Saying "you'd have to be careful for counters like Reverse Attack and Block..." is akin to saying "you should know what cards exist in this game." It applies to all instances of 1 mage targeting another mage.
If someone wants to spend magic to dissolve the wand then they aren't dissolving something else, which is fine by me. Dispel Hawkeye? It just weakens the effect of the spell. If my opponent wastes a Dispel on Hawkeye I've probably already won, since the Priestess lives and breathes powerful enchantments that make for much better targets.

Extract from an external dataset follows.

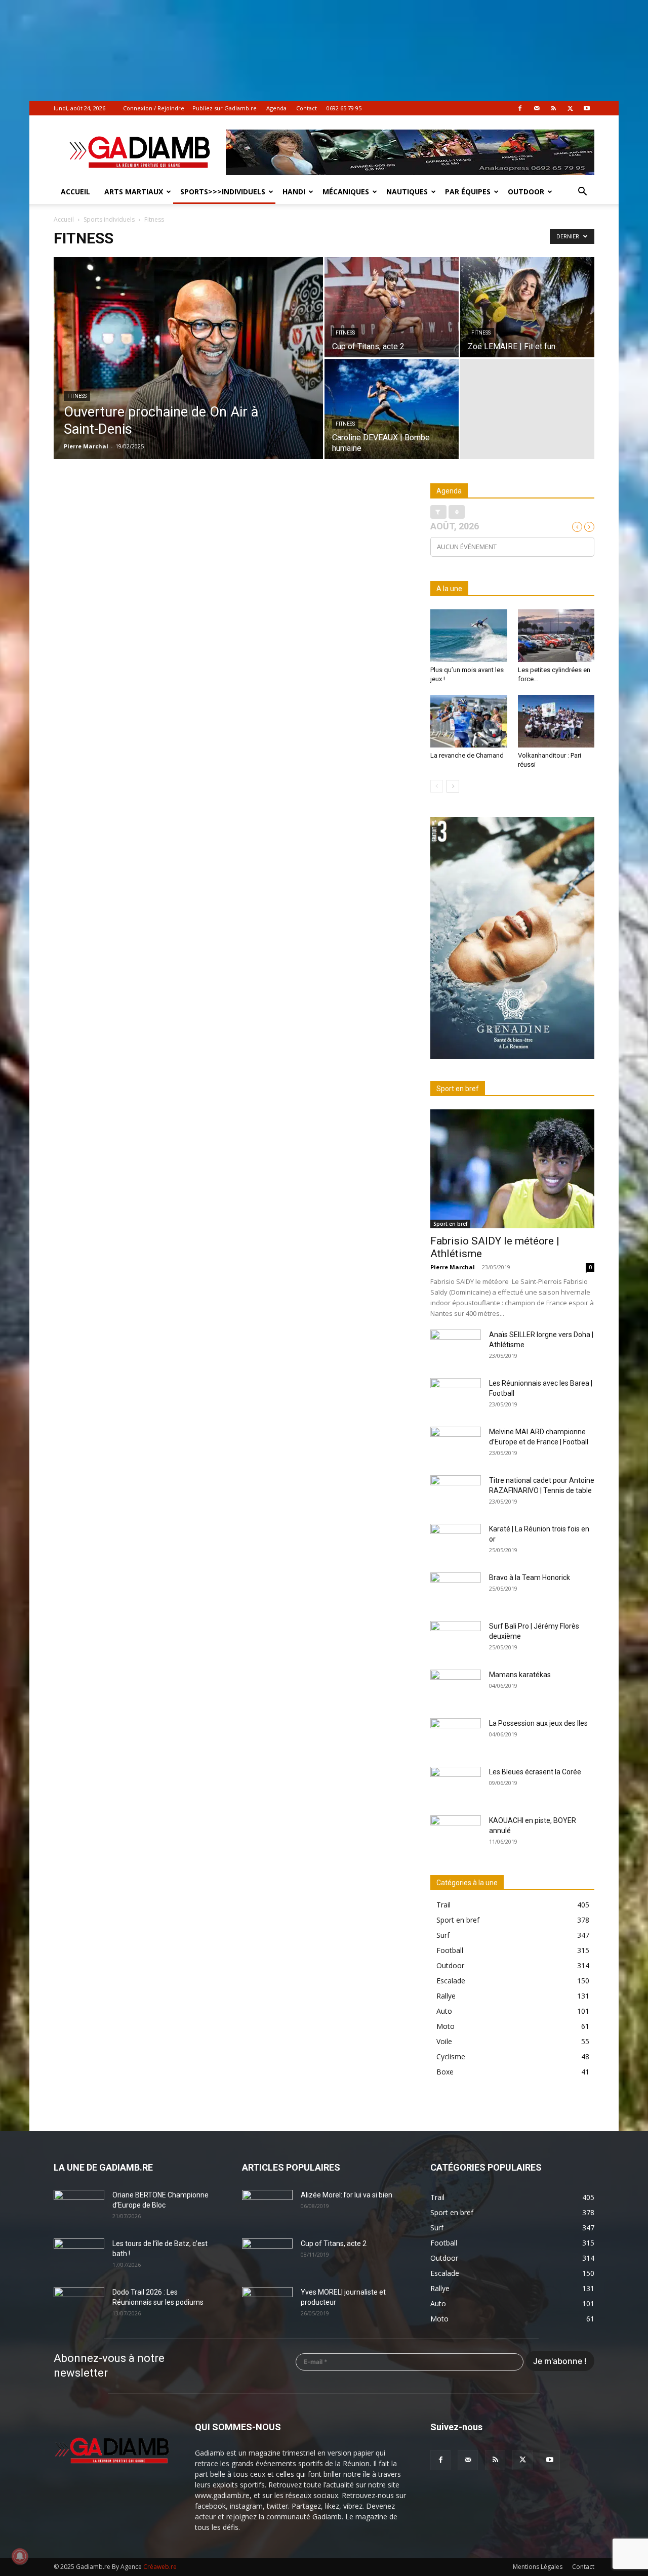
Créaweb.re (160, 2566)
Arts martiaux (133, 191)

Basically: If the opponent actually takes time out of his or her turn to try and mess with this then he or she is a bad player, because I should be playing much more antagonizing things than this in any given turn. This combination does not warrant attention from the opposing spellbook, and, if given, you are winning in another way. This combination is crowd control, because it's exactly the kind of thing a good player will not waste resources on trying to interrupt, and yet it gains you something in the game for a very small cost/setup time.
-nihil
EDIT: Upon re-reading this I think it looks kinda jerkish. I apologize, as that was not my intent. I'm not certain how to re-word it so as to not sound that way, though, so I am leaving the original message text intact. Just wanted to say that I'm not a jerk, and wasn't trying to be one. My basic premise above is that, yes, there are counters to just nearly everything in this game, but as far as pure theorycrafting goes, there are much more tantalizing targets for such counters than this particular combination of cards, which is exactly what makes it a good combination of cards, since this combination does not make a strategy, and can be cheaply included in any priestess spellbook as a simple little annoyance for the opponent that will likely stick around in the long game.